Does that then create "Mushy poo" out the other end in relation to DOF/COC ?

Mushy Poo reference ==> Depth of Field (Bokeh) lesson


----------



## The Barbarian

When Schroedinger put the cat in the box, there was a discrete probability that he had a heart attack and died.  But he was neither alive nor dead until the cat got out of the box to see.


----------



## anthemsandall

I did get s good laugh at some of these comments 
That being said I did get this project funded and I've decided to also exhibit this project as well at a few different galleries coming up. 
I also love how everyone completely missed the point of this project, but I appreciate the responses regardless


----------



## Drive-By-Shooter

Curiosity may or may not have killed Schrodingers' cat...


----------



## Peeb

anthemsandall said:


> I did get s good laugh at some of these comments
> That being said I did get this project funded and I've decided to also exhibit this project as well at a few different galleries coming up.
> I also love how everyone completely missed the point of this project, but I appreciate the responses regardless


Ha ha!
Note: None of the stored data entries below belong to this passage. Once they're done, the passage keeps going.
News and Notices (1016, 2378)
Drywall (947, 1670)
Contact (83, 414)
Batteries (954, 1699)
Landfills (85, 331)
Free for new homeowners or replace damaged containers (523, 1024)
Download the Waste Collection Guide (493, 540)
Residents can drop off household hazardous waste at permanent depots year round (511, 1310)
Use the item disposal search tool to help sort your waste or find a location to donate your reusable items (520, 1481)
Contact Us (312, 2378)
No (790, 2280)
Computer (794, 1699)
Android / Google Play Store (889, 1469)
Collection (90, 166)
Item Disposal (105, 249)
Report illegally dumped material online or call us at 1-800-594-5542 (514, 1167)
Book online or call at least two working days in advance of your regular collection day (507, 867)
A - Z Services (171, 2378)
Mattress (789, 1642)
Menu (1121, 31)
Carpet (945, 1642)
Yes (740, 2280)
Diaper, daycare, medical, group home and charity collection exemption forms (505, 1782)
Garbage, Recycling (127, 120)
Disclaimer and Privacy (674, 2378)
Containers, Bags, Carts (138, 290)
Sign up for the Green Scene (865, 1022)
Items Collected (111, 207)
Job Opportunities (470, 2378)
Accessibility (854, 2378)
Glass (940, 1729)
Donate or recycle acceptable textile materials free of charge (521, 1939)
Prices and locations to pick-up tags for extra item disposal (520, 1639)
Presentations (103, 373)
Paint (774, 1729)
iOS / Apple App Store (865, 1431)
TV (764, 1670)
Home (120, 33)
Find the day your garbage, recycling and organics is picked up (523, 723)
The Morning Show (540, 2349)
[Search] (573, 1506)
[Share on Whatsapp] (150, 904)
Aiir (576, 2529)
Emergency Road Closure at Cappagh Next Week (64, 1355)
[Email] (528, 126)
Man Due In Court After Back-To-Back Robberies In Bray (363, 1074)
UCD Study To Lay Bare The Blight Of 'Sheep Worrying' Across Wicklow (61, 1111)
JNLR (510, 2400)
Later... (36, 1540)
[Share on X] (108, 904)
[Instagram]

Well, I think we got the point of your 'give me money' post pretty well.  Good luck with the project anyhow.


----------



## snowbear

I found Schroedinger's cat . . . it was in the shopping bag, over in the corner.


----------



## Drive-By-Shooter

Schroedinger's wife was never happy because when he was in the box it was in both physical states.  (did I clean that up enough?)


----------